- Directions for this task -
Transcribe the records word for word, leaving nothing out.
** Opening Records shown block **
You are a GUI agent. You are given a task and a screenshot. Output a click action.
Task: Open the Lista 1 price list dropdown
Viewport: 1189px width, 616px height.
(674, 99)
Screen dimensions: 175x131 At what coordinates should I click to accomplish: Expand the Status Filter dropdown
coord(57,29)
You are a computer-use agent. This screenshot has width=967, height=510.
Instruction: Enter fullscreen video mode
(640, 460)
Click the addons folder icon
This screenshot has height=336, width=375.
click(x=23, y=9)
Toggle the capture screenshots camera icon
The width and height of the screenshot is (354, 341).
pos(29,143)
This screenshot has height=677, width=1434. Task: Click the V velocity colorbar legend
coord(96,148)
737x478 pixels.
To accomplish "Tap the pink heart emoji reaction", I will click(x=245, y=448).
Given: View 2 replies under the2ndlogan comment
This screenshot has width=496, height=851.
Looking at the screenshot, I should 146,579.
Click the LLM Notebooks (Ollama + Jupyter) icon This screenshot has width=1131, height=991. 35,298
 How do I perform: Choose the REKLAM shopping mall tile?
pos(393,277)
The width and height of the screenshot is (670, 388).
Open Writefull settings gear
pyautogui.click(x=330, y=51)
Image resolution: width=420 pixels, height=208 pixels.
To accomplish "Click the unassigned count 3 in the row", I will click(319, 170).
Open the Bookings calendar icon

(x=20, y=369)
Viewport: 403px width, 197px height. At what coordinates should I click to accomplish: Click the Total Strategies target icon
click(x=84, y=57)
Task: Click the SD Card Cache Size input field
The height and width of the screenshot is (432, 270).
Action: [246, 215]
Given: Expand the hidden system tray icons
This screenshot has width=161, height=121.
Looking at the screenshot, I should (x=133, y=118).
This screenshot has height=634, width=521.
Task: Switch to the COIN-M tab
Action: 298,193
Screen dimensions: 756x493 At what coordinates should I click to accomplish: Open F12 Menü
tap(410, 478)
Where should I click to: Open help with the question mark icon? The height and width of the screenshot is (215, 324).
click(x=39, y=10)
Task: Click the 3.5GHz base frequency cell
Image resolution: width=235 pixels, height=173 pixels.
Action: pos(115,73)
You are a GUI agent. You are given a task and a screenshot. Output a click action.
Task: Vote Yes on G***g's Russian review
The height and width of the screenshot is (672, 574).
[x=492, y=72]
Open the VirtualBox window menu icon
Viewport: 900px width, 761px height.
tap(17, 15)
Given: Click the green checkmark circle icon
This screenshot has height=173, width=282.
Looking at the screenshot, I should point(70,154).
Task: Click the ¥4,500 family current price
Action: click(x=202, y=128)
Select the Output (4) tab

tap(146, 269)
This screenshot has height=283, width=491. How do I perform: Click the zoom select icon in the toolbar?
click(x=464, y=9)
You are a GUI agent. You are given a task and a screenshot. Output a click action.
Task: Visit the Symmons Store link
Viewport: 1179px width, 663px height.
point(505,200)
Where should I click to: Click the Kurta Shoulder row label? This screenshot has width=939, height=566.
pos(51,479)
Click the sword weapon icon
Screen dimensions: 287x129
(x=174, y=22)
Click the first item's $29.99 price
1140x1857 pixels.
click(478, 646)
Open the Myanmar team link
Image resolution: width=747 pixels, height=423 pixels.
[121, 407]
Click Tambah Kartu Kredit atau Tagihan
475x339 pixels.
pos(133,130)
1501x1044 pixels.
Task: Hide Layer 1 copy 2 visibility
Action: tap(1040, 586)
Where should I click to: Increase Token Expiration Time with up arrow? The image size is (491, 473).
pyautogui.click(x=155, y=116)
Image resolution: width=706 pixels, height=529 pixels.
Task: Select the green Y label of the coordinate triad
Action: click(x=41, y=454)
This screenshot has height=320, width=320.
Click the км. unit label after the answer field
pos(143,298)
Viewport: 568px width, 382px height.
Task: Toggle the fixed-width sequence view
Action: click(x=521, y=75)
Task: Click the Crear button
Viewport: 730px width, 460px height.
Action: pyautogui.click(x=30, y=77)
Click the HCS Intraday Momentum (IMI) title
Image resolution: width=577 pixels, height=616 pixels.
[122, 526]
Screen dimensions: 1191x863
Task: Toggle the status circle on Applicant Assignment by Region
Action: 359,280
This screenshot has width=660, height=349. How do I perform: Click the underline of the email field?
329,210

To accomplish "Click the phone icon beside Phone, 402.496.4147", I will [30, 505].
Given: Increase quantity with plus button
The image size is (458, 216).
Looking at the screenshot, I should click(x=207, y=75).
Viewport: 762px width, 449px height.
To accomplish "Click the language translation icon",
** Closing Records shown block **
- Solution to the problem -
You are a GUI agent. You are given a task and a screenshot. Output a click action.
Task: Open the Lista 1 price list dropdown
Viewport: 1189px width, 616px height.
(674, 99)
Screen dimensions: 175x131 At what coordinates should I click to accomplish: Expand the Status Filter dropdown
coord(57,29)
You are a computer-use agent. This screenshot has width=967, height=510.
Instruction: Enter fullscreen video mode
(640, 460)
Click the addons folder icon
This screenshot has height=336, width=375.
click(x=23, y=9)
Toggle the capture screenshots camera icon
The width and height of the screenshot is (354, 341).
pos(29,143)
This screenshot has height=677, width=1434. Task: Click the V velocity colorbar legend
coord(96,148)
737x478 pixels.
To accomplish "Tap the pink heart emoji reaction", I will click(x=245, y=448).
Given: View 2 replies under the2ndlogan comment
This screenshot has width=496, height=851.
Looking at the screenshot, I should 146,579.
Click the LLM Notebooks (Ollama + Jupyter) icon This screenshot has width=1131, height=991. 35,298
 How do I perform: Choose the REKLAM shopping mall tile?
pos(393,277)
The width and height of the screenshot is (670, 388).
Open Writefull settings gear
pyautogui.click(x=330, y=51)
Image resolution: width=420 pixels, height=208 pixels.
To accomplish "Click the unassigned count 3 in the row", I will click(319, 170).
Open the Bookings calendar icon

(x=20, y=369)
Viewport: 403px width, 197px height. At what coordinates should I click to accomplish: Click the Total Strategies target icon
click(x=84, y=57)
Task: Click the SD Card Cache Size input field
The height and width of the screenshot is (432, 270).
Action: [246, 215]
Given: Expand the hidden system tray icons
This screenshot has width=161, height=121.
Looking at the screenshot, I should (x=133, y=118).
This screenshot has height=634, width=521.
Task: Switch to the COIN-M tab
Action: 298,193
Screen dimensions: 756x493 At what coordinates should I click to accomplish: Open F12 Menü
tap(410, 478)
Where should I click to: Open help with the question mark icon? The height and width of the screenshot is (215, 324).
click(x=39, y=10)
Task: Click the 3.5GHz base frequency cell
Image resolution: width=235 pixels, height=173 pixels.
Action: pos(115,73)
You are a GUI agent. You are given a task and a screenshot. Output a click action.
Task: Vote Yes on G***g's Russian review
The height and width of the screenshot is (672, 574).
[x=492, y=72]
Open the VirtualBox window menu icon
Viewport: 900px width, 761px height.
tap(17, 15)
Given: Click the green checkmark circle icon
This screenshot has height=173, width=282.
Looking at the screenshot, I should point(70,154).
Task: Click the ¥4,500 family current price
Action: click(x=202, y=128)
Select the Output (4) tab

tap(146, 269)
This screenshot has height=283, width=491. How do I perform: Click the zoom select icon in the toolbar?
click(x=464, y=9)
You are a GUI agent. You are given a task and a screenshot. Output a click action.
Task: Visit the Symmons Store link
Viewport: 1179px width, 663px height.
point(505,200)
Where should I click to: Click the Kurta Shoulder row label? This screenshot has width=939, height=566.
pos(51,479)
Click the sword weapon icon
Screen dimensions: 287x129
(x=174, y=22)
Click the first item's $29.99 price
1140x1857 pixels.
click(478, 646)
Open the Myanmar team link
Image resolution: width=747 pixels, height=423 pixels.
[121, 407]
Click Tambah Kartu Kredit atau Tagihan
475x339 pixels.
pos(133,130)
1501x1044 pixels.
Task: Hide Layer 1 copy 2 visibility
Action: tap(1040, 586)
Where should I click to: Increase Token Expiration Time with up arrow? The image size is (491, 473).
pyautogui.click(x=155, y=116)
Image resolution: width=706 pixels, height=529 pixels.
Task: Select the green Y label of the coordinate triad
Action: click(x=41, y=454)
This screenshot has height=320, width=320.
Click the км. unit label after the answer field
pos(143,298)
Viewport: 568px width, 382px height.
Task: Toggle the fixed-width sequence view
Action: click(x=521, y=75)
Task: Click the Crear button
Viewport: 730px width, 460px height.
Action: pyautogui.click(x=30, y=77)
Click the HCS Intraday Momentum (IMI) title
Image resolution: width=577 pixels, height=616 pixels.
[122, 526]
Screen dimensions: 1191x863
Task: Toggle the status circle on Applicant Assignment by Region
Action: 359,280
This screenshot has width=660, height=349. How do I perform: Click the underline of the email field?
329,210

To accomplish "Click the phone icon beside Phone, 402.496.4147", I will [30, 505].
Given: Increase quantity with plus button
The image size is (458, 216).
Looking at the screenshot, I should click(x=207, y=75).
Viewport: 762px width, 449px height.
To accomplish "Click the language translation icon",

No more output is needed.